Art Direction

The brand's signature graphic language: particle clouds. One material — brand-role points displaced and sized by a shared noise field — applied to a family of forms. The hero sphere is the headline; these are the rest of the set.

import from src/components/heros/HeroParticles.astro · src/components/sections/ParticleStream.astro

One material, many forms

Every particle graphic on the site is built the same way, so they read as one family rather than a pile of effects. Points are coloured from the brand roles — amber (--primary) at the top easing to crimson (--accent) at the bottom — and a single simplex-noise field both nudges each point off its lattice and sets its size. Change the palette and every shape follows, because none of them names a colour.

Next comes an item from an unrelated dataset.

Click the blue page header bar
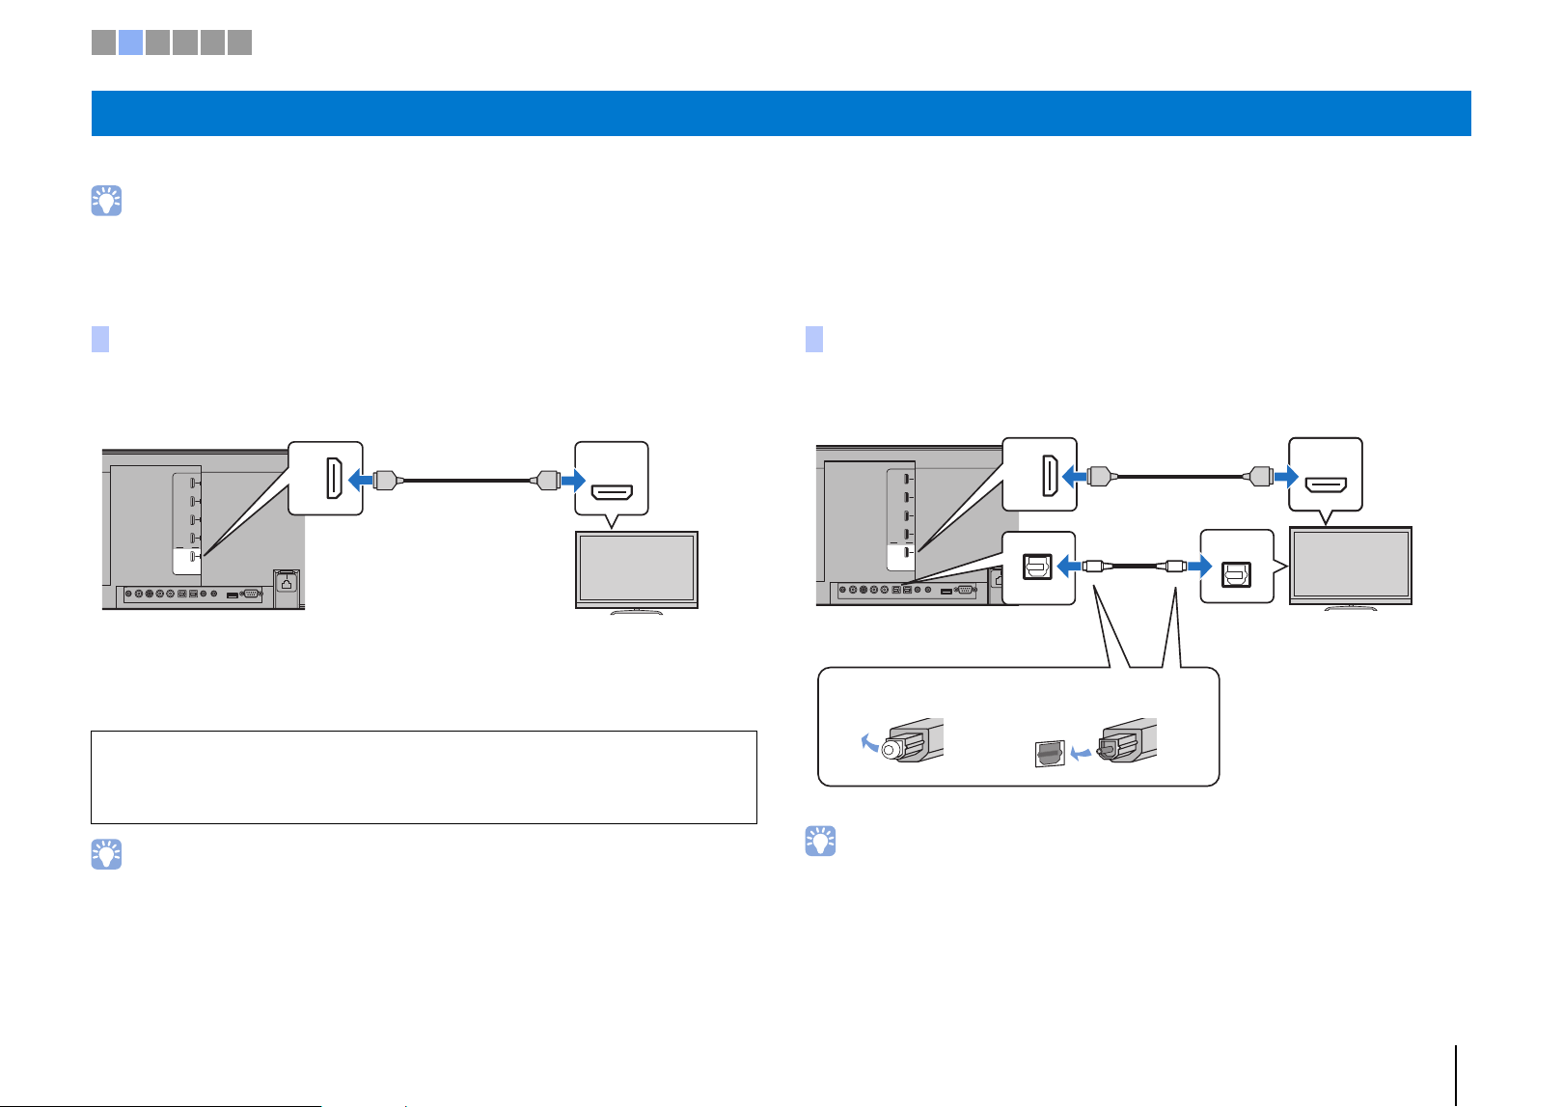The height and width of the screenshot is (1107, 1563). tap(781, 113)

The hero sphere is this treatment on an icosahedron; the ember river is the same lattice unfolded flat and set flowing. The primitives below are the rest of the vocabulary — reach for one when a section needs a backdrop, not a new idea.

The primitives

Sphere Geodesic
Cube Box surface
Box Wireframe edges
Tetrahedron Tetrahedron
Octahedron Octahedron
Dodecahedron Dodecahedron
Icosahedron Icosahedron
Square Pyramid Square pyramid
Cylinder Cylinder
Cone Cone
Torus Torus
Torus Knot Torus knot
Wave Displaced plane
Static Field Frozen point cloud

How they differ

  • Solids (the platonic set, cube, cylinder, cone, pyramid, torus, knot) hold a fixed silhouette and turn slowly. The noise there drives only point size — a live shimmer across a rigid form, never a wobble that melts it.
  • Box samples points along the wireframe edges only, for a lighter, structural read.
  • Wave is the lattice as a flat sheet, the noise travelling through it as a swell — the closest cousin to the ember river.
  • Static Field is the exception that proves the rule: a frozen cloud, no time term, sizes fixed. Use it when you want the texture without the motion.

Rules

  • Particles are always backdrop, never content. They sit behind, are aria-hidden, and take no pointer or scroll events. Nothing on the page depends on them rendering.
  • Colour comes from the roles, never a literal. A specimen that hard-codes amber has broken the one rule that lets the whole set re-skin at once.
  • WebGL is the site's one heavy dependency, and it is opt-in per surface. A marketing section adds a particle backdrop deliberately, knowing the cost; the rest stay zero-JS.
  • Everything pauses off-screen and collapses to a single still frame under prefers-reduced-motion. Ambient motion is never load-bearing.